**Given request**
Can you quote the interview below word for word, starting with "LISA WILKINSON, PRESENTER: We’re" and going on through "reaction this morning?"?

**Excerpt**
|---|

LISA WILKINSON, PRESENTER: We’re joined by Deputy Leader of the Opposition, Tanya Plibersek. Good morning to you.

TANYA PLIBERSEK, DEPUTY LEADER OF THE OPPOSITION: Hi Lisa.
WILKINSON: You’re reaction this morning?
PLIBERSEK: Well, we’ve beat Malcolm Turnbull once, we can beat him again. And I think it’s very important to acknowledge that Bill Shorten has seen off Tony Abbott, he has seen off one Liberal leader and he will see off the next one.
WILKINSON: Did Bill Shorten see him off or was it his own party that saw Tony Abbott off?
PLIBERSEK: The reason that the Liberal party moved against Tony Abbott was because the Labor Opposition have held this Government to account. It has been two years of bad government. Two years of cuts to health, cuts to education, cuts to pensions, and no direction for the country. Unemployment going up, taxes going up, debt and deficit going up. The only thing that is going down is confidence. So we have, I think successfully, prosecuted that with the Australian people. It made Tony Abbott’s position untenable, and Malcolm Turnbull swooped. And he’s been planning this for some time, Lisa.
WILKINSON: The Labor Party has to be very careful about being smug though, we have lived through the Rudd/Gillard/Rudd years and that had plenty of broken promises as well.
PLIBERSEK: Well I can tell you there were plenty of Liberals during our leadership instability, including Julie Bishop, including Malcolm Turnbull, talking about how dreadful it was to see that sort of instability. And it’s true, it is actually really bad for the country. They’ve gone there themselves within two years. It’s extraordinary.
WILKINSON: What do you think the Australian public’s reaction is to all of this?
PLIBERSEK: Well I think they will very quickly see Malcolm Turnbull for what he is, which is a man who is very ambitious, but he’s ambitious for himself. He is not ambitious for our country. He is a man who has been behind the scenes, incredibly indiscreet. He’s been talking to anyone who will listen about how he is going to be Prime Minister again. He’s indiscreet and he’s absolutely about himself, not about our country. He sat around the same Cabinet table as Julie Bishop and Tony Abbott, he’s been part of all of these same decisions. The only thing that he had actual responsibility for, the NBN, has been a disaster. It’s doubled in cost, it’s slower, it’s old technology, so I don’t know that Malcolm Turnbull’s got such a lot to point to, to differentiate himself from Tony Abbott.

|---|

**Record set**
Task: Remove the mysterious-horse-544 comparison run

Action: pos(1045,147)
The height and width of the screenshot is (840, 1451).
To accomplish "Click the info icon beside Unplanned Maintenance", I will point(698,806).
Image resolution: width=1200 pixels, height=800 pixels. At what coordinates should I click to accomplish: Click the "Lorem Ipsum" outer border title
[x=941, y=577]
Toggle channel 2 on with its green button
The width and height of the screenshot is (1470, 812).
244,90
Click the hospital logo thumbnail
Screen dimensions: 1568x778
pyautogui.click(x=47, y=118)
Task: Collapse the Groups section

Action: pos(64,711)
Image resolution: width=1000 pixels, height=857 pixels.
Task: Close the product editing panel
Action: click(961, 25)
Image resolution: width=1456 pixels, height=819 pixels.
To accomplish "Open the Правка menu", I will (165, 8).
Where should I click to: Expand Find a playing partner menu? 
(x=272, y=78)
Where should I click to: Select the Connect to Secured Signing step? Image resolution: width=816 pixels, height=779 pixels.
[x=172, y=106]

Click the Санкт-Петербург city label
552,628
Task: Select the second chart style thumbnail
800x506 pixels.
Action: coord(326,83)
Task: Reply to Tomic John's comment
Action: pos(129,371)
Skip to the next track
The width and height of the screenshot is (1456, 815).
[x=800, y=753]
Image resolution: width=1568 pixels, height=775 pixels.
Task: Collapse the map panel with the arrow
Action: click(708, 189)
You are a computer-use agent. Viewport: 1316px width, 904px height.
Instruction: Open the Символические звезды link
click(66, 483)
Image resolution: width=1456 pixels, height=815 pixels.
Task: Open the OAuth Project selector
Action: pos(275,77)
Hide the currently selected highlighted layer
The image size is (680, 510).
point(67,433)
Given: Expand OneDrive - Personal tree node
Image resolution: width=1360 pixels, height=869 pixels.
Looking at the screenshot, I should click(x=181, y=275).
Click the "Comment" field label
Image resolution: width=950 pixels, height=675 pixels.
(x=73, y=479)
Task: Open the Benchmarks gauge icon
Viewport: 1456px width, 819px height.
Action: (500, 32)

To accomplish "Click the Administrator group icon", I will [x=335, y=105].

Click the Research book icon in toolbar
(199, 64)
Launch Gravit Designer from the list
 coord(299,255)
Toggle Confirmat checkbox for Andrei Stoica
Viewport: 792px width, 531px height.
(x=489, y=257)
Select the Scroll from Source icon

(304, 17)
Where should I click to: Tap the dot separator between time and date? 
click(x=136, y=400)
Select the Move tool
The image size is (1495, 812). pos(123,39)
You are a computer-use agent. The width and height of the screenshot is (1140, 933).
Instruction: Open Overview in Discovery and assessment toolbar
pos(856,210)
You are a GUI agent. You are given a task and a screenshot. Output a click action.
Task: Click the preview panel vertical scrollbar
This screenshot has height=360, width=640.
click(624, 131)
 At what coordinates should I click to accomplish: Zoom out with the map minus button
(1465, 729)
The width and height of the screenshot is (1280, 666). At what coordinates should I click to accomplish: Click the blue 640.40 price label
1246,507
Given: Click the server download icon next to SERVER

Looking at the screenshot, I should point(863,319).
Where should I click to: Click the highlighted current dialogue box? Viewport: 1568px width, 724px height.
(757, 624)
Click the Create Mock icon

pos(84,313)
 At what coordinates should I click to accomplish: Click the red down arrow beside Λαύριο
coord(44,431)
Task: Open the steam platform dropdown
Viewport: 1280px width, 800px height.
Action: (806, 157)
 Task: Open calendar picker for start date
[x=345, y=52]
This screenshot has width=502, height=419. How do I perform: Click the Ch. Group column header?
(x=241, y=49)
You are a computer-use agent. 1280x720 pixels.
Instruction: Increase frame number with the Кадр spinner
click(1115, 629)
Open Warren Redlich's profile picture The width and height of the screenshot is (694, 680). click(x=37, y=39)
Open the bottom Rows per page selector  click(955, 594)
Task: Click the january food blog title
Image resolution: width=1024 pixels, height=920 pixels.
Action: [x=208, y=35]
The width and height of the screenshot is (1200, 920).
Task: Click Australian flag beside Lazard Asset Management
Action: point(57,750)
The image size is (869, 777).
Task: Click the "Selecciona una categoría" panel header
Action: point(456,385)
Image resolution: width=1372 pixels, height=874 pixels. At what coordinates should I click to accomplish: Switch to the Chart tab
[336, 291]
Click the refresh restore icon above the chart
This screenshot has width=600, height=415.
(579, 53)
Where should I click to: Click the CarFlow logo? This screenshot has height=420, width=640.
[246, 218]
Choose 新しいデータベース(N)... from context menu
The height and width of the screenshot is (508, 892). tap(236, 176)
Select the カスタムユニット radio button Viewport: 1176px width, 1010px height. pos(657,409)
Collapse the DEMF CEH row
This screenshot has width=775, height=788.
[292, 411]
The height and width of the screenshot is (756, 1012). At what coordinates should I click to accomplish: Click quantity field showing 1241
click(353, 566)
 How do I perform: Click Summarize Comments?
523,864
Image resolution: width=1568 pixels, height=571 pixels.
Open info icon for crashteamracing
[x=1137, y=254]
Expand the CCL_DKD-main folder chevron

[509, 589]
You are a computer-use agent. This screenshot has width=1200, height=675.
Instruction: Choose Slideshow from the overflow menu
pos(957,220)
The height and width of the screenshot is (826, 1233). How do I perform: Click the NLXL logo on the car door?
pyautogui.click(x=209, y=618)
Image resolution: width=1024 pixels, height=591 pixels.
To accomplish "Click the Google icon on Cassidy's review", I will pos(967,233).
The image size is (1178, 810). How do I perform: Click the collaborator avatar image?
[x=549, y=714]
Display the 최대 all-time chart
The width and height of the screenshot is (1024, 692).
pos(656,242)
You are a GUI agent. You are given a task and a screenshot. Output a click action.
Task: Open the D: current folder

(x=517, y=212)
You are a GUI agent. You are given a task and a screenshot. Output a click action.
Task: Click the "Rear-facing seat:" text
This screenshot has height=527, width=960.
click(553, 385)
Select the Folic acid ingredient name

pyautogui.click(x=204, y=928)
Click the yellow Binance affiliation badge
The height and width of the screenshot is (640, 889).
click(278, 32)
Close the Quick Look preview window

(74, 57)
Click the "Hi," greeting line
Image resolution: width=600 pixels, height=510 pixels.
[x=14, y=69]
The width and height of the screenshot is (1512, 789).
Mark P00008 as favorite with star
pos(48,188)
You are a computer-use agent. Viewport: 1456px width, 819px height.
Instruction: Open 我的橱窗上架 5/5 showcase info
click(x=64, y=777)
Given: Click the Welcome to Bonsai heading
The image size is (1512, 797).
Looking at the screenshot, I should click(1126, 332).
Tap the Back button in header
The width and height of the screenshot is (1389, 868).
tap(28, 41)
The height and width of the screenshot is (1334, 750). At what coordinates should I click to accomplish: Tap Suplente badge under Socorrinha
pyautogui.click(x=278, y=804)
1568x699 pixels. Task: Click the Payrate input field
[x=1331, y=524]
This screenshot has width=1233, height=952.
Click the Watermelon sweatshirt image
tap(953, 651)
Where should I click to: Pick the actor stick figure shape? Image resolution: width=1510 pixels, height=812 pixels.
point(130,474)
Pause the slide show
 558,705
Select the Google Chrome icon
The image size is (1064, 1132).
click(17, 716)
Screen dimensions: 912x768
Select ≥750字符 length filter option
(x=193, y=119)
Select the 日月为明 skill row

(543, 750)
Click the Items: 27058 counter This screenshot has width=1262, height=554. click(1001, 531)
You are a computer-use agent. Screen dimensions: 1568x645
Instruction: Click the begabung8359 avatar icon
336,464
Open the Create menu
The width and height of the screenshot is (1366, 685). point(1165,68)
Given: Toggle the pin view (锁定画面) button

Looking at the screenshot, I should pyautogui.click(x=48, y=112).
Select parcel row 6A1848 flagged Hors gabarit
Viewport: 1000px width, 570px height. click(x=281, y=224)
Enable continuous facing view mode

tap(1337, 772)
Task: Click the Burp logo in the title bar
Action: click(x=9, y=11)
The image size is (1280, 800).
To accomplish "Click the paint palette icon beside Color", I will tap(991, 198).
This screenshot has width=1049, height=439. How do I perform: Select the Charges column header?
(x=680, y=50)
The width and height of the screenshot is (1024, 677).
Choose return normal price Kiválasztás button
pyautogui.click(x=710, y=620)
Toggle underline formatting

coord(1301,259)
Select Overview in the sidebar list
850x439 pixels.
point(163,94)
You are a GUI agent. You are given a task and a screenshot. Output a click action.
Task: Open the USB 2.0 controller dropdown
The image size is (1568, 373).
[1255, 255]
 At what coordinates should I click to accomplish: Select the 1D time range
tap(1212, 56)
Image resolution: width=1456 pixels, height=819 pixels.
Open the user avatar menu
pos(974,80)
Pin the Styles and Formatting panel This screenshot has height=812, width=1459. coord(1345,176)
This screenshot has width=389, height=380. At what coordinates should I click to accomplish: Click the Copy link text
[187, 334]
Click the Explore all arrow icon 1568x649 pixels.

|---|

**Full response**
LISA WILKINSON, PRESENTER: We’re joined by Deputy Leader of the Opposition, Tanya Plibersek. Good morning to you.

TANYA PLIBERSEK, DEPUTY LEADER OF THE OPPOSITION: Hi Lisa.
WILKINSON: You’re reaction this morning?